Confederate soldiers were known to capture slaves and force them to dig

ditches, known as breastworks. My mistress became frightened, and locked

me in the closet until late in the evening. She then fixed a basket of

food and instructed me as to the direction in which to travel back to

the field. It was a common sight to see soldiers marching on to Macon,

Ga., in the mornings and in the evenings see the same group on their way

back running from the Yanks".



Mr. Hammond made the following statement concerning the end of the war.

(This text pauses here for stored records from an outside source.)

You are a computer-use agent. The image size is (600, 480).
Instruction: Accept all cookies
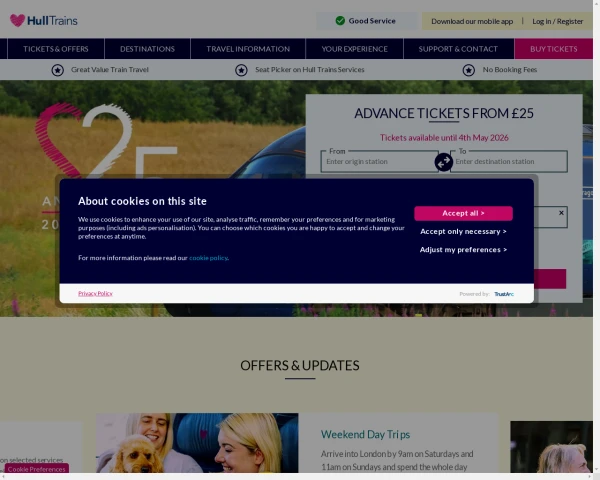tap(463, 213)
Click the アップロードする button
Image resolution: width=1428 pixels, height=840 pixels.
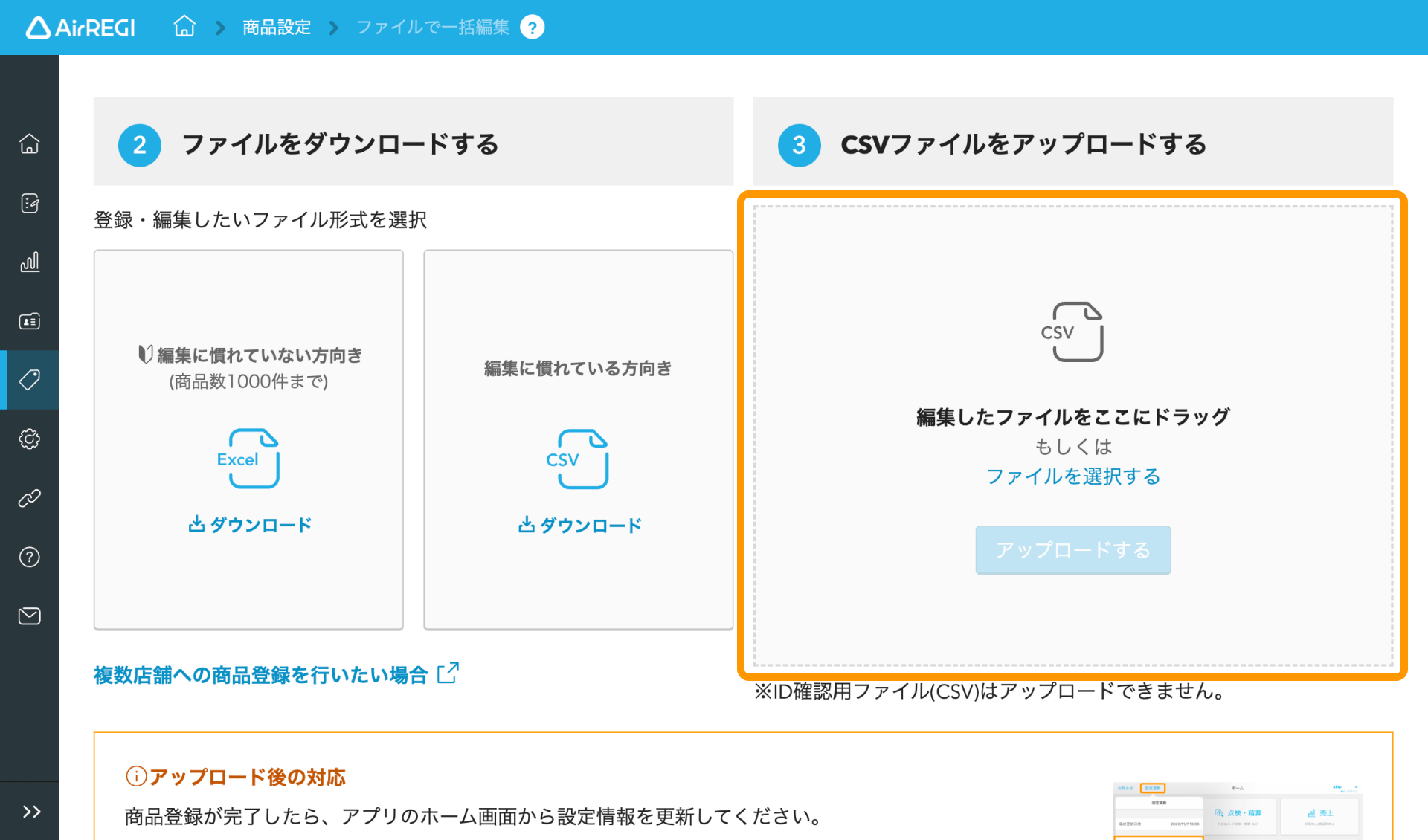click(x=1072, y=550)
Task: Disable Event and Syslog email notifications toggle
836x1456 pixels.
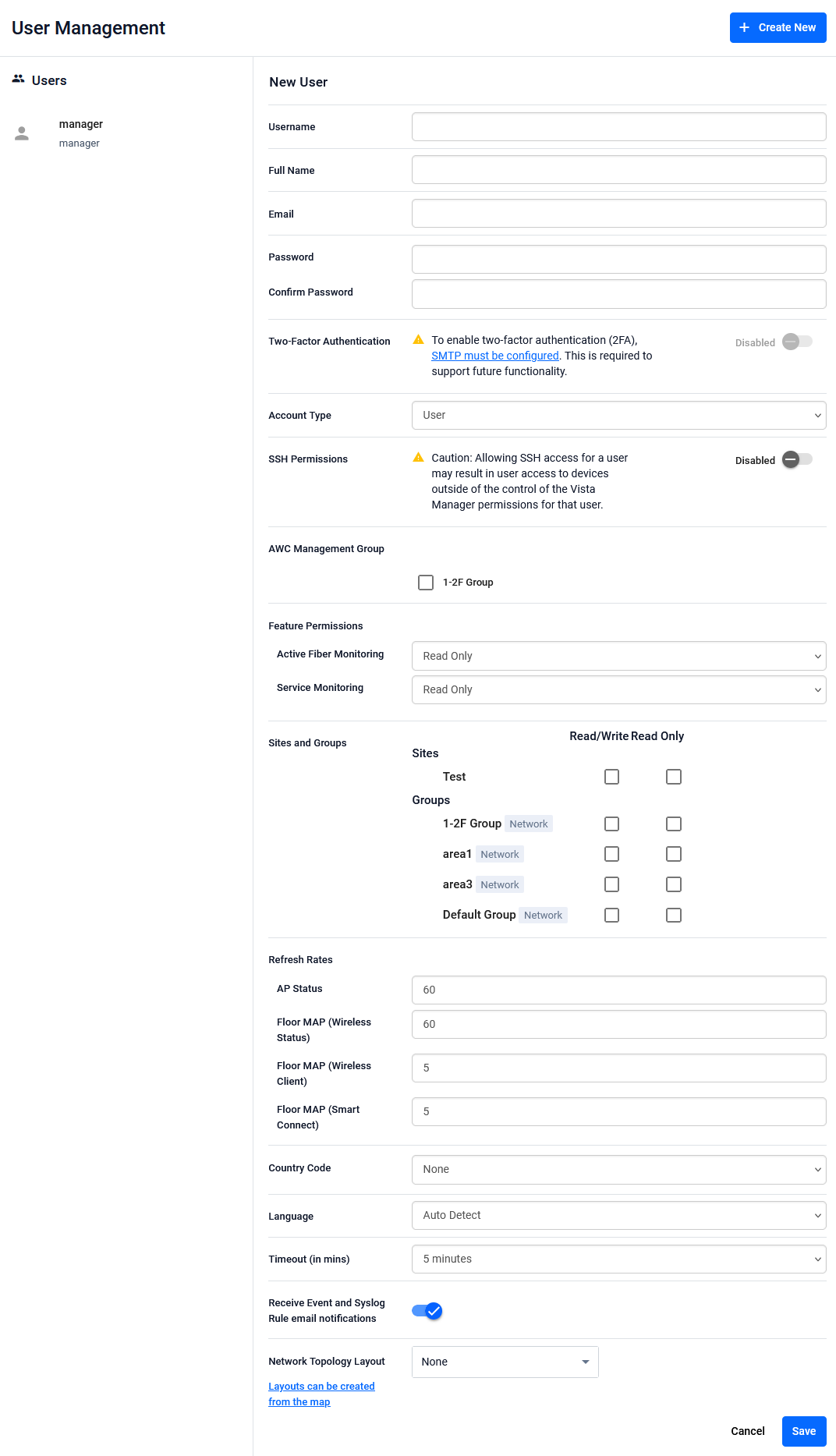Action: click(427, 1311)
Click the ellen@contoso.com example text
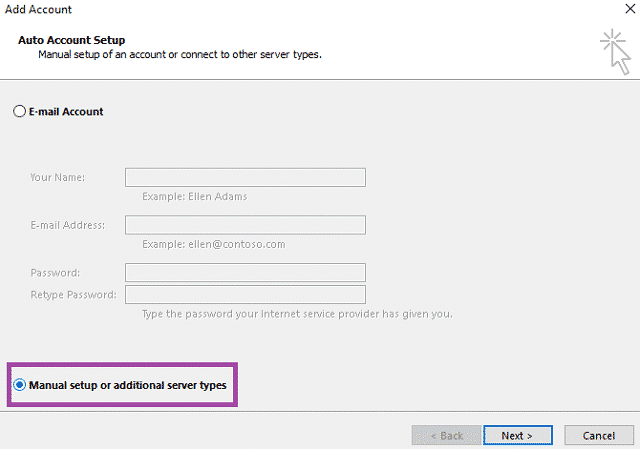 click(x=214, y=244)
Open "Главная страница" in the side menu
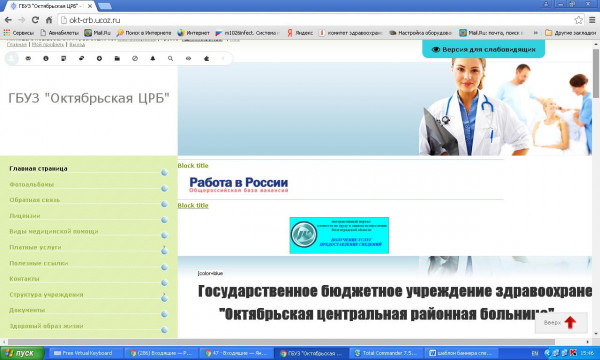The width and height of the screenshot is (600, 360). point(38,168)
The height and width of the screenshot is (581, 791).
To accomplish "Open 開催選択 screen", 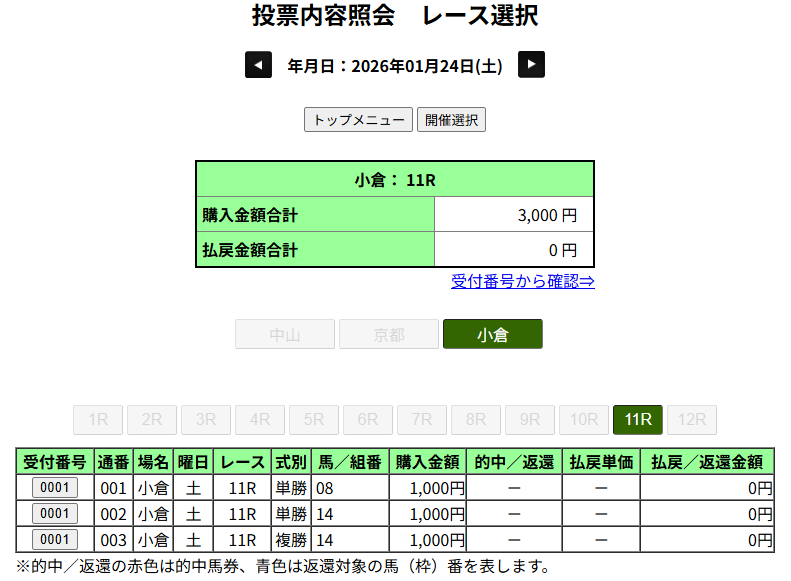I will [451, 120].
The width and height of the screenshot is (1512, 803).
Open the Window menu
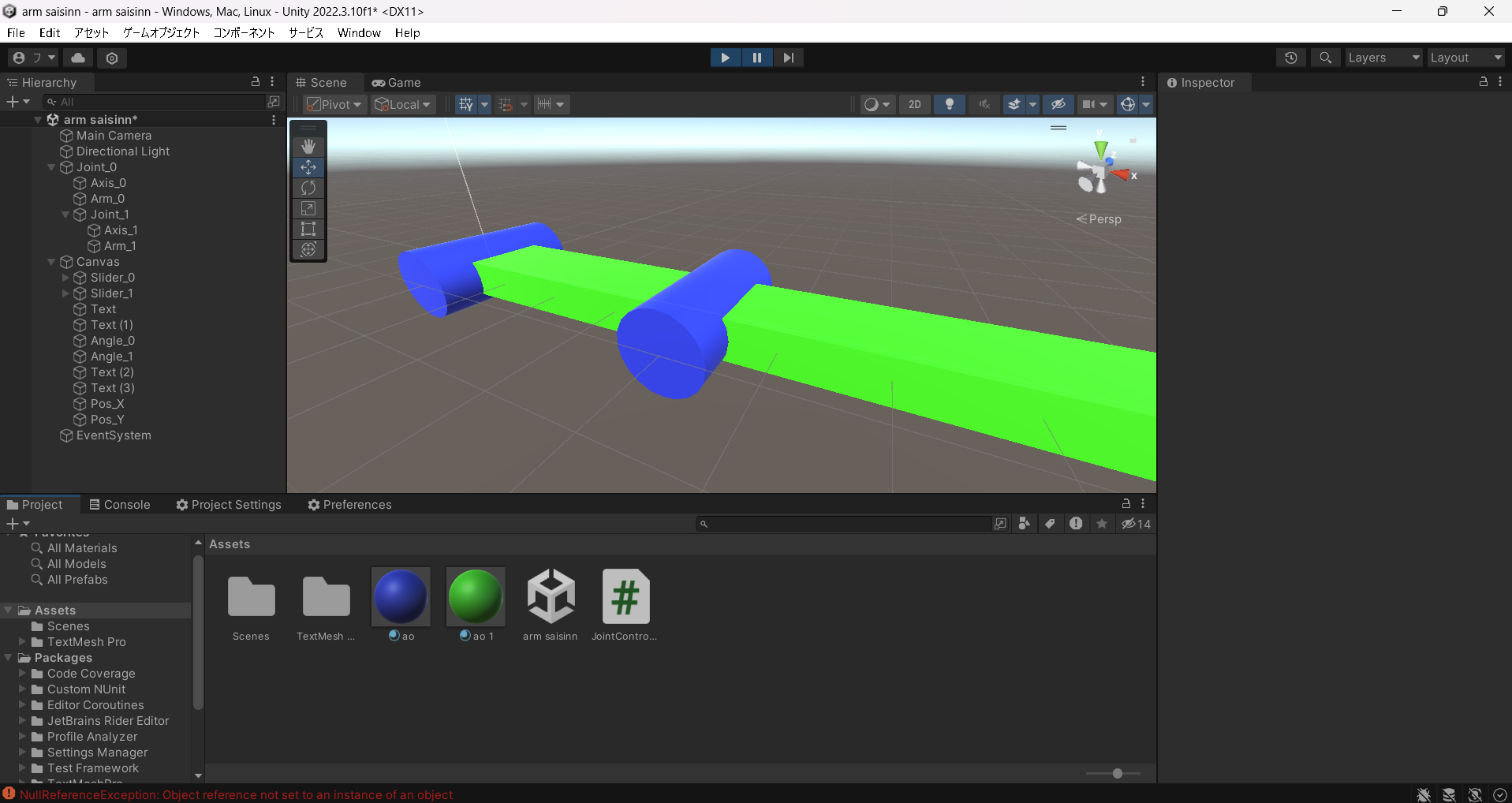(359, 32)
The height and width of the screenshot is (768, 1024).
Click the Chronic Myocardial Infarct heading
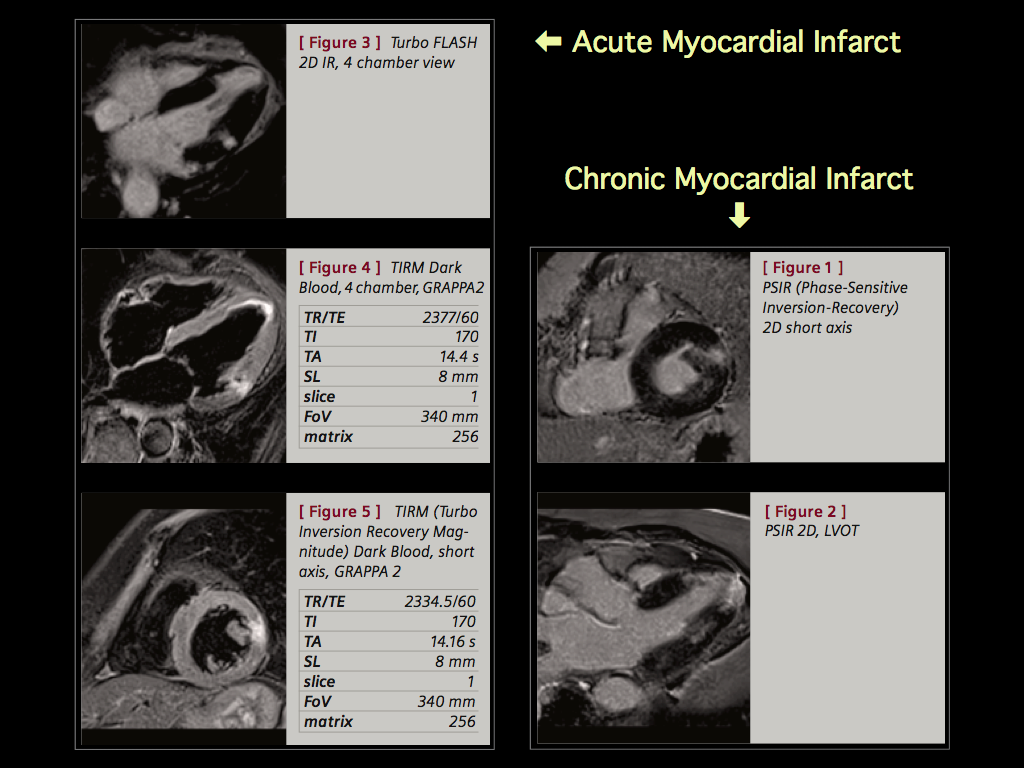(x=739, y=179)
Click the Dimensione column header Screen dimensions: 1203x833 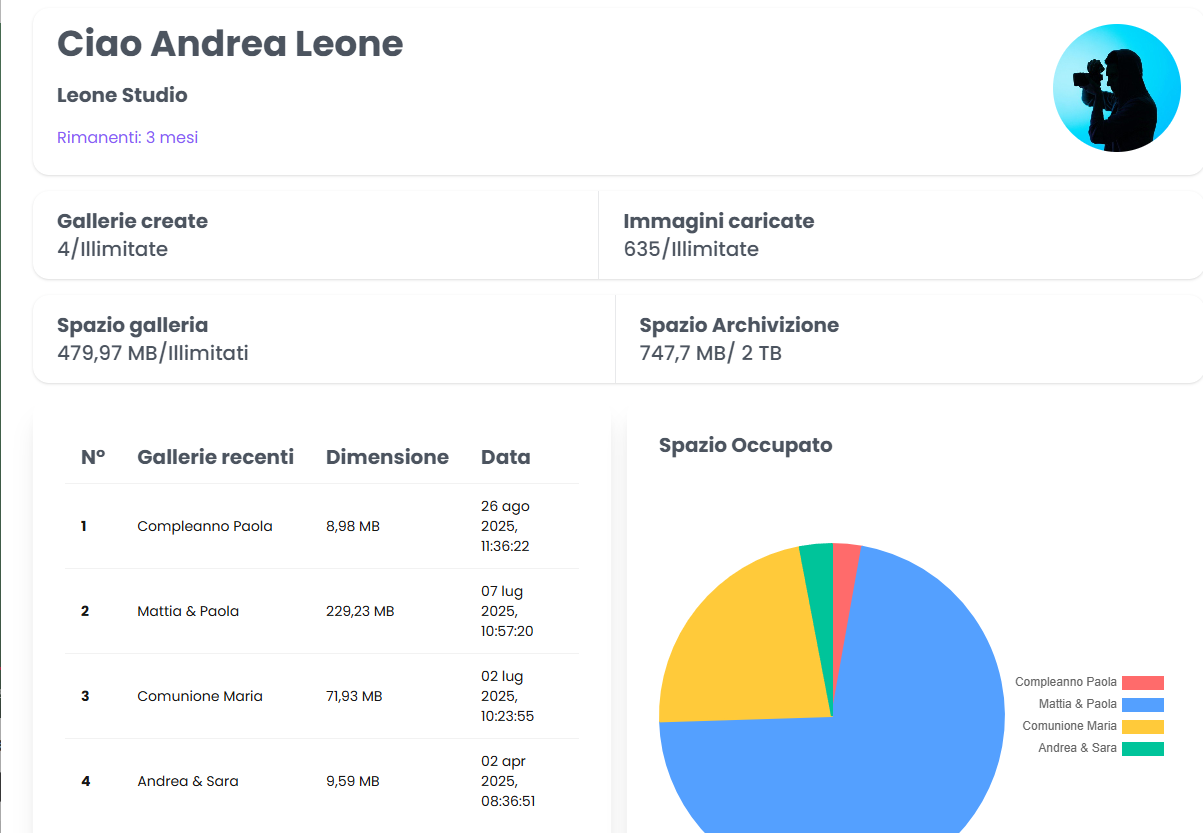tap(387, 457)
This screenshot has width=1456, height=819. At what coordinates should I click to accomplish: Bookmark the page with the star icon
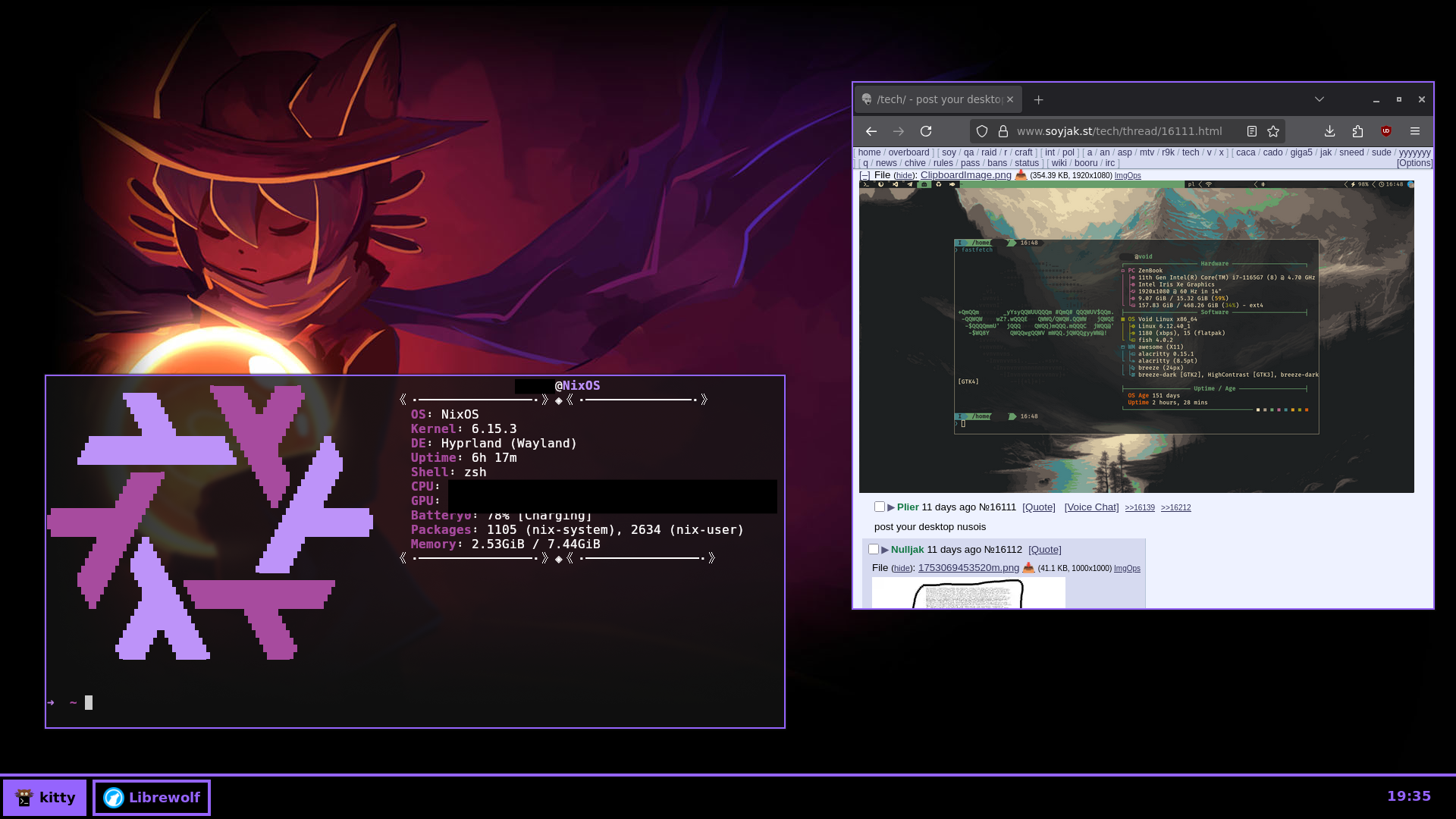point(1273,131)
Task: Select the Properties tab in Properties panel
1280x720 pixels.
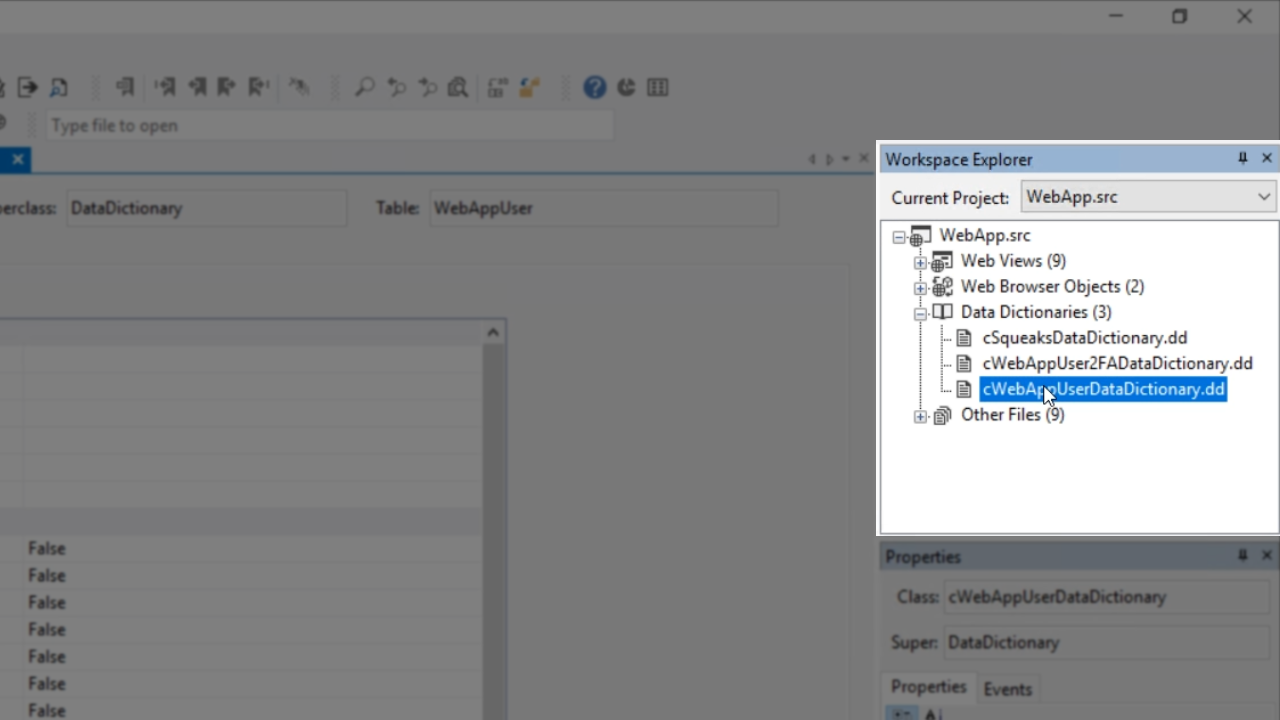Action: [928, 687]

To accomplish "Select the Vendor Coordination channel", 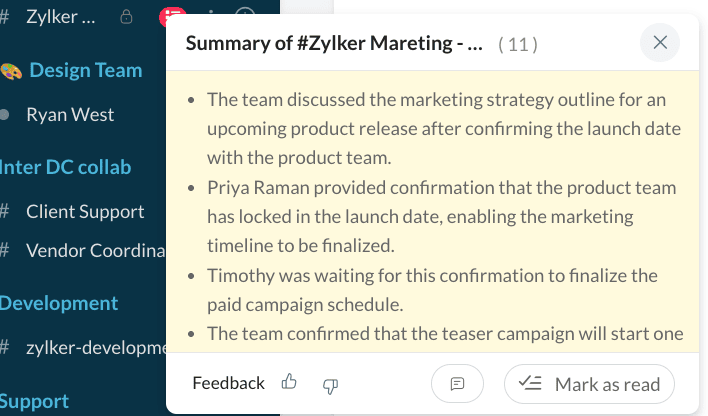I will click(96, 251).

"Our mistress told us we were free; however, I was too young to realize

just what freedom would mean to us, but somehow I knew that we would

have to be responsible for our own upkeep. Doctors bills, medicines,

clothing, (etc) would have to be paid by us from then on. After that we

worked for anyone who would hire us and never earned over 25 or 30 cents

a day. Sometimes our pay consisted of a peck of meal or a piece of

meat."



As a close to the interview Mr. Hammond stated he married at the age of

23 and was the father of 7 children. He has lived in Atlanta for the

past 65 years working at various jobs. At one time he owned a dray. "My

old age is the result of taking care of myself and not being exposed."

Besides this Mr. Hammond attends Bethel A.M.E. church regularly. As

writer prepared to leave, Mr. Hammond remarked, "I never knew much about

slavery, you see; I've always been treated as a free man".